A free, open source, and extensible speech-to-text application that works completely offline.
Handy is a cross-platform desktop application built with Tauri (Rust + React/TypeScript) that provides simple, privacy-focused speech transcription. Press a shortcut, speak, and have your words appear in any text field—all without sending your voice to the cloud.
Handy was created to fill the gap for a truly open source, extensible speech-to-text tool. As stated on handy.computer:
- Free: Accessibility tooling belongs in everyone's hands, not behind a paywall
- Open Source: Together we can build further.

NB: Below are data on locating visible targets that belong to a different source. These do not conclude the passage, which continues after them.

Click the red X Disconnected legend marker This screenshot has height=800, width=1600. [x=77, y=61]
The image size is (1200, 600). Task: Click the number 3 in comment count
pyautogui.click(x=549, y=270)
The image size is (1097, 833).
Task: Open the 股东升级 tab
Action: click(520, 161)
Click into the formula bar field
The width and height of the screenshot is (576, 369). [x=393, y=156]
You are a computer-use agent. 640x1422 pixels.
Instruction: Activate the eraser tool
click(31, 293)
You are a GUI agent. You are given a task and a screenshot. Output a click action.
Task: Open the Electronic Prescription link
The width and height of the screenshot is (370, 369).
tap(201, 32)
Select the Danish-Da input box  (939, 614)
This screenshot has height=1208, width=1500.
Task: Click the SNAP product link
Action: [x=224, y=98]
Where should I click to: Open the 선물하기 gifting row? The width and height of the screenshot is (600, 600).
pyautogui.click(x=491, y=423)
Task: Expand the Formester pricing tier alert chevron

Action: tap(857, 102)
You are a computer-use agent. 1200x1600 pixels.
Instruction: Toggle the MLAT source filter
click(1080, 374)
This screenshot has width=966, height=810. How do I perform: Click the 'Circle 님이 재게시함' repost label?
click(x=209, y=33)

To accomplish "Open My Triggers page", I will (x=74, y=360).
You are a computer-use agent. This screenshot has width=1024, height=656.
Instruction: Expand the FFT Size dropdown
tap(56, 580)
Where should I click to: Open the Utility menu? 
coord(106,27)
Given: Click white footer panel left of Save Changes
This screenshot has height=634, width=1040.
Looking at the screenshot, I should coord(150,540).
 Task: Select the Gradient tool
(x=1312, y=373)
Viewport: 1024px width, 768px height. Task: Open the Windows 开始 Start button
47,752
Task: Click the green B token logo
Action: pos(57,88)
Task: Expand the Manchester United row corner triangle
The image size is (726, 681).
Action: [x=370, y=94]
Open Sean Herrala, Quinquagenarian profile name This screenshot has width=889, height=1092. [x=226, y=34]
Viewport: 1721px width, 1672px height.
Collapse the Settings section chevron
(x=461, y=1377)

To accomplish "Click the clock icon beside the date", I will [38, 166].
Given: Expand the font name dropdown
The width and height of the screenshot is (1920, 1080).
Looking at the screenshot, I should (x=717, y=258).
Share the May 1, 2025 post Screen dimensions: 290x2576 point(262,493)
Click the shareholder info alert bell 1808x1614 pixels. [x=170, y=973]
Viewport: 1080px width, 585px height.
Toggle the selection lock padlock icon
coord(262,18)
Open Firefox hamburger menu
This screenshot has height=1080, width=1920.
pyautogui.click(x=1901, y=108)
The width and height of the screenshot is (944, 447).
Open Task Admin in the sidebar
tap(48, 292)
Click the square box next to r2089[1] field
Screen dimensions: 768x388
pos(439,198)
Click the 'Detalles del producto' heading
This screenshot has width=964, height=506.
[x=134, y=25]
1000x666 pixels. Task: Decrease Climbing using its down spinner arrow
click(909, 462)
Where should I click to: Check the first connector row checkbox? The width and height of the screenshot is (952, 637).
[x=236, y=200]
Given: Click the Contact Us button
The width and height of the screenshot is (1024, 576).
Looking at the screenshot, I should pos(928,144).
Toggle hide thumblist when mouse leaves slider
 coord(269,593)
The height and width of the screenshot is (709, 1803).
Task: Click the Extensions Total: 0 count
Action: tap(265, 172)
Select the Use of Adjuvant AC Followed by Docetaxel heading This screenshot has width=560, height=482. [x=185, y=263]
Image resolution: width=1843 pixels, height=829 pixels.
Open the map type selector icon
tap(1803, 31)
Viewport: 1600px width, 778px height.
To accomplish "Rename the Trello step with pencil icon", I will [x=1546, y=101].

Extend Handy for yourself and contribute to something bigger
- Private: Your voice stays on your computer. Get transcriptions without sending audio to the cloud
- Simple: One tool, one job. Transcribe what you say and put it into a text box
Handy isn't trying to be the best speech-to-text app—it's trying to be the most forkable one.
- Press a configurable keyboard shortcut to start/stop recording (or use push-to-talk mode)
- Speak your words while the shortcut is active
- Release and Handy processes your speech using Whisper
- Get your transcribed text pasted directly into whatever app you're using
The process is entirely local:
- Silence is filtered using VAD (Voice Activity Detection) with Silero
- Transcription uses your choice of models:
- Whisper models (Small/Medium/Turbo/Large) with GPU acceleration when available
- Parakeet V3 - CPU-optimized model with excellent performance and automatic language detection
- Works on Windows, macOS, and Linux
- Download the latest release from the releases page or the website
- Install the application following platform-specific instructions
- Launch Handy and grant necessary system permissions (microphone, accessibility)
- Configure your preferred keyboard shortcuts in Settings
- Start transcribing!
For detailed build instructions including platform-specific requirements, see BUILD.md.
Handy is built as a Tauri application combining:
- Frontend: React + TypeScript with Tailwind CSS for the settings UI
- Backend: Rust for system integration, audio processing, and ML inference
- Core Libraries:
whisper-rs
: Local speech recognition with Whisper modelstranscription-rs
: CPU-optimized speech recognition with Parakeet modelscpal
: Cross-platform audio I/Ovad-rs
: Voice Activity Detectionrdev
: Global keyboard shortcuts and system eventsrubato
: Audio resampling
This project is actively being developed and has some known issues. We believe in transparency about the current state:
- macOS (both Intel and Apple Silicon)
- x64 Windows
- x64 Linux
The following are recommendations for running Handy on your own machine. If you don't meet the system requirements, the performance of the application may be degraded. We are working on improving the performance across all kinds of computers and hardware.
For Whisper Models:
- macOS: M series Mac, Intel Mac
- Windows: Intel, AMD, or NVIDIA GPU
- Linux: Intel, AMD, or NVIDIA GPU
- Ubuntu 22.04, 24.04
For Parakeet V3 Model:
- CPU-only operation - runs on a wide variety of hardware
- Minimum: Intel Skylake (6th gen) or equivalent AMD processors
- Performance: ~5x real-time speed on mid-range hardware (tested on i5)
- Automatic language detection - no manual language selection required
- Check existing issues at github.com/cjpais/Handy/issues
- Fork the repository and create a feature branch
- Test thoroughly on your target platform
- Submit a pull request with clear description of changes
- Join the discussion - reach out at [email protected]
The goal is to create both a useful tool and a foundation for others to build upon—a well-patterned, simple codebase that serves the community.
- Handy CLI - The original Python command-line version
- handy.computer - Project website with demos and documentation
MIT License - see LICENSE file for details.
- Whisper by OpenAI for the speech recognition model
- whisper.cpp and ggml for amazing cross-platform whisper inference/acceleration
- Silero for great lightweight VAD
- Tauri team for the excellent Rust-based app framework
- Community contributors helping make Handy better
"Your search for the right speech-to-text tool can end here—not because Handy is perfect, but because you can make it perfect for you."